The review board structure also underscores another truism about the Bush administration: White House aides' dominance over domestic Cabinet agencies. The board heard objections from Cabinet agencies and then decided whether OMB's judgment was correct. "This court does not print its opinions, but my score was pretty good," Daniels said.

Cabinet secretaries had the right to appeal to the president himself, but the OMB director said none did.

One probable reason for the lack of appeals to Bush was the firepower of the board's members -- particularly of Cheney, who played a role similar to the one President Clinton did over the last eight years. "If the agency felt the vice president, the treasury secretary, the chief of staff and the assistant to the president for economic policy were not making an appropriate decision, they could appeal to the president," Lindsey said. "I'm not aware of any that did."

Lindsey said he did not recall the board meeting with the president. Bush had a photo opportunity with the review board last Friday.

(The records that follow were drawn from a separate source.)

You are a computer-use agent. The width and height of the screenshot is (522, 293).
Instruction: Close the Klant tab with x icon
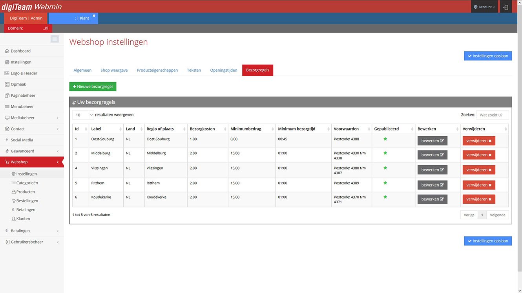(94, 16)
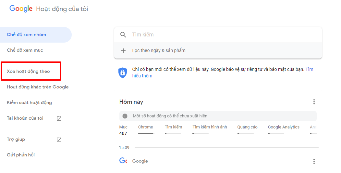Expand Lọc theo ngày & sản phẩm filter
This screenshot has height=173, width=341.
click(159, 51)
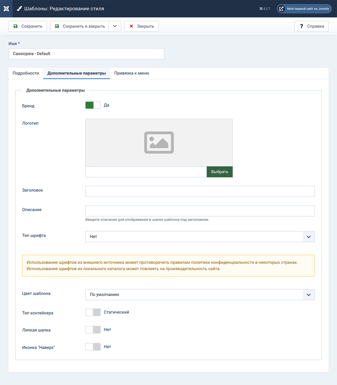This screenshot has height=385, width=337.
Task: Switch to the Подробности tab
Action: 26,73
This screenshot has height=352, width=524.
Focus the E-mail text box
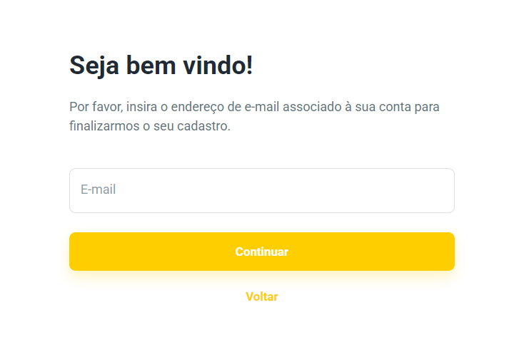[261, 190]
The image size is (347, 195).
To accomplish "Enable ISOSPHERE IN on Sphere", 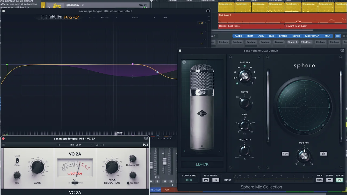I will coord(216,180).
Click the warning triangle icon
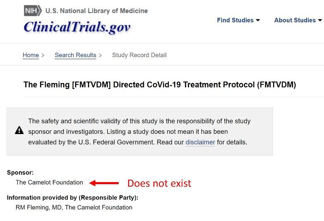 pyautogui.click(x=19, y=131)
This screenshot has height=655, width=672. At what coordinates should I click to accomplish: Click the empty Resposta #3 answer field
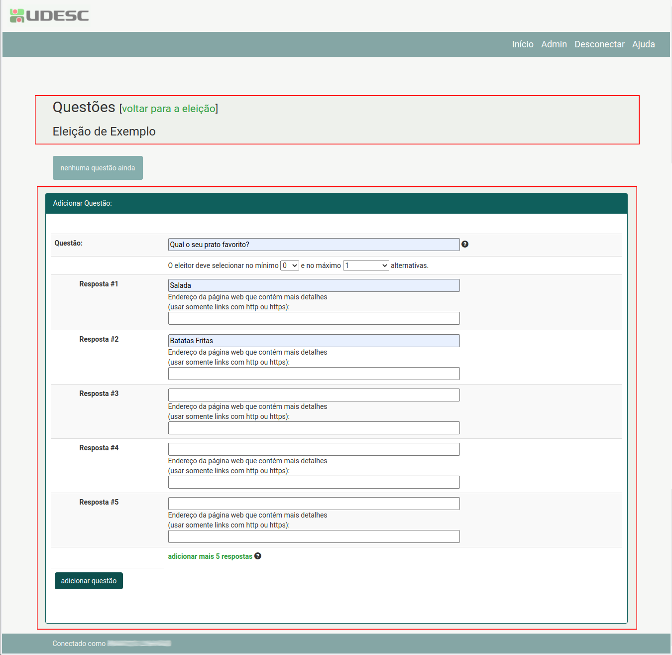point(314,395)
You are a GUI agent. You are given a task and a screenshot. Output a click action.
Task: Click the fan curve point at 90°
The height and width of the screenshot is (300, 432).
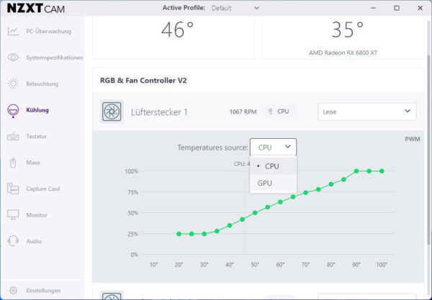pos(356,171)
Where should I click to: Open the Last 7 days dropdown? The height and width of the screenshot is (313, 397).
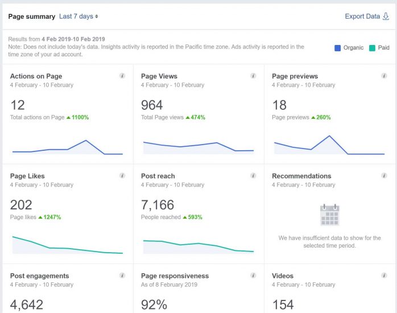[78, 17]
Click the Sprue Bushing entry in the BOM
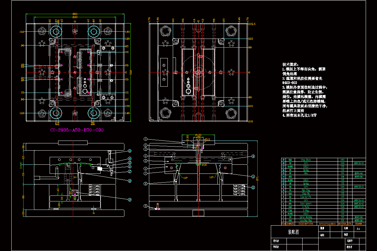Image resolution: width=377 pixels, height=251 pixels. pos(306,217)
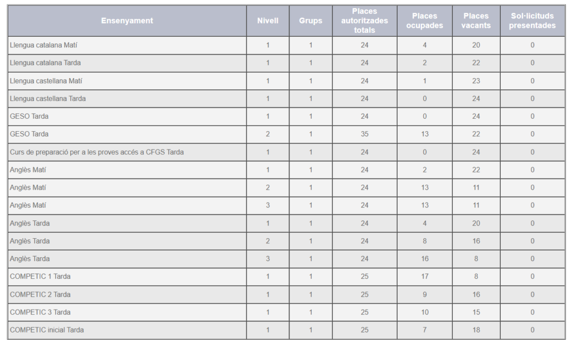Click the Nivell column header
Image resolution: width=571 pixels, height=347 pixels.
click(268, 21)
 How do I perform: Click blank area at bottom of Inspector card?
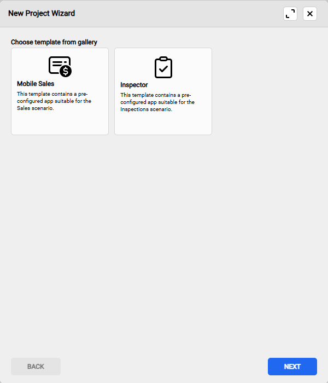pyautogui.click(x=163, y=123)
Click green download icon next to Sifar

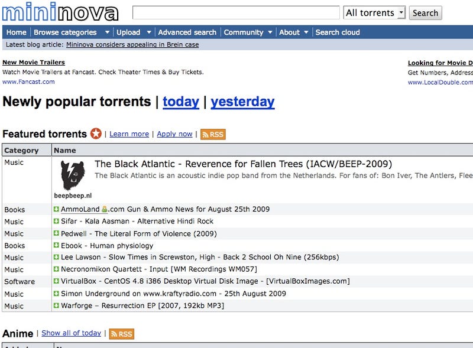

In Clinton's first year, 1993, he participated in about 15 Roosevelt Room meetings that lasted up to two hours each with more than a dozen aides and Cabinet members, a former administration official said. That year was unusual because of the need for budget cuts to reduce the deficit. In later years, Clinton reduced his involvement to a half-dozen one-hour meetings with his top economic advisers. Cabinet secretaries appealed frequently to the president, and Clinton sometimes overruled his advisers.

Clinton was often criticized for being too involved in minutiae. But Gene Sperling, who was Clinton's economic adviser, said it was crucial to have the president personally involved. "The budget is such a defining manifestation of a president's ultimate priorities that it should ultimately be decided by the president himself and not delegated," Sperling said. "In the long run, Cabinet members accept adverse decisions better if they felt the president heard their side."

Bush advisers countered that Bush's arrangement allows for a more orderly process. "The president laid a very clear path and vision of the federal government's priorities, and when you give clear guidelines and markers, things fall into place quite nicely," said one senior adviser. "There's a better use of the president's time" than immersing himself in each budget line, the adviser said.

The process had the benefit of insulating Bush from petty staff and interagency squabbles. Lindsey said the system was in place "in part to protect the president."

Even within the White House, many Bush advisers did not know much about the functioning of the budget review board. Its members met and debated without extensive reliance on subordinates. They described it as a way to resolve disputes and shape policy that emerged from the "passback" process, OMB jargon for the negotiating that takes place between the White House and the Cabinet departments.

The budget review board was recommended during the transition by John Cogan, a Stanford University professor. Cogan, who had been at OMB during President Ronald Reagan's administration, said a similar review board consisted of James A. Baker III, Edwin A. Meese and David L. Stockman in the Reagan years.